TASK MATERIAL start

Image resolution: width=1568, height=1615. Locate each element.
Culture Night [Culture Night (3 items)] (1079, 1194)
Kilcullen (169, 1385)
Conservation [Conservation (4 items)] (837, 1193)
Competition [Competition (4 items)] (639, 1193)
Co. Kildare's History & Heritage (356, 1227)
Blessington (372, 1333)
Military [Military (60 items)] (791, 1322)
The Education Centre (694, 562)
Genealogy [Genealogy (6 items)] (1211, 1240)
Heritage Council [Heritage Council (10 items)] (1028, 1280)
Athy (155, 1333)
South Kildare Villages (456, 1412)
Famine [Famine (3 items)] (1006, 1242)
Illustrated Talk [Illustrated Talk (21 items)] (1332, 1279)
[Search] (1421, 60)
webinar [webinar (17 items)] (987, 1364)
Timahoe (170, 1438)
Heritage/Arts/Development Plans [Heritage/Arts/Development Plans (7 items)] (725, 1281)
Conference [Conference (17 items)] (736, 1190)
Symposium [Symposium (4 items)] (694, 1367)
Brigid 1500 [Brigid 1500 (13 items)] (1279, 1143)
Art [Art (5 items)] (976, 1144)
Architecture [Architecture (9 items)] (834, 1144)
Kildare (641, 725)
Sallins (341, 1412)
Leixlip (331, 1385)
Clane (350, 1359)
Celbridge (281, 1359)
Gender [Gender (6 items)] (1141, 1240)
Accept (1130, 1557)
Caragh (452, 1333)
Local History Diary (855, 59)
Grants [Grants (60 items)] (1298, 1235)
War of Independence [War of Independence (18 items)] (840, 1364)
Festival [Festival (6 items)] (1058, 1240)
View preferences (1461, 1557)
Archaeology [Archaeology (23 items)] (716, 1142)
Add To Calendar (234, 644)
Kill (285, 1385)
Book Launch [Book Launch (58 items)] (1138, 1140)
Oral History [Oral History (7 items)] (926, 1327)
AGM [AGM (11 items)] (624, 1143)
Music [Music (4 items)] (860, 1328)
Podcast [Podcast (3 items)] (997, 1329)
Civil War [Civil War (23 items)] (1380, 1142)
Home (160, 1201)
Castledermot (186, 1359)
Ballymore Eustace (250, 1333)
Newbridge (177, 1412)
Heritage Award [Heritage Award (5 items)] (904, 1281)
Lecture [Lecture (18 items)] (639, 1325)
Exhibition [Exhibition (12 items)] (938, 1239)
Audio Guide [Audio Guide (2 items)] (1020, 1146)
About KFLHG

TASK MATERIAL end

• **WRITTEN INSTRUCTION**:
Reproduce verbatim the stretch of the records above, from the line containing "Kill (285, 1385)" through the final line of the records.

• **WRITTEN RESPONSE**:
Kill (285, 1385)
Book Launch [Book Launch (58 items)] (1138, 1140)
Oral History [Oral History (7 items)] (926, 1327)
AGM [AGM (11 items)] (624, 1143)
Music [Music (4 items)] (860, 1328)
Podcast [Podcast (3 items)] (997, 1329)
Civil War [Civil War (23 items)] (1380, 1142)
Home (160, 1201)
Castledermot (186, 1359)
Ballymore Eustace (250, 1333)
Newbridge (177, 1412)
Heritage Award [Heritage Award (5 items)] (904, 1281)
Lecture [Lecture (18 items)] (639, 1325)
Exhibition [Exhibition (12 items)] (938, 1239)
Audio Guide [Audio Guide (2 items)] (1020, 1146)
About KFLHG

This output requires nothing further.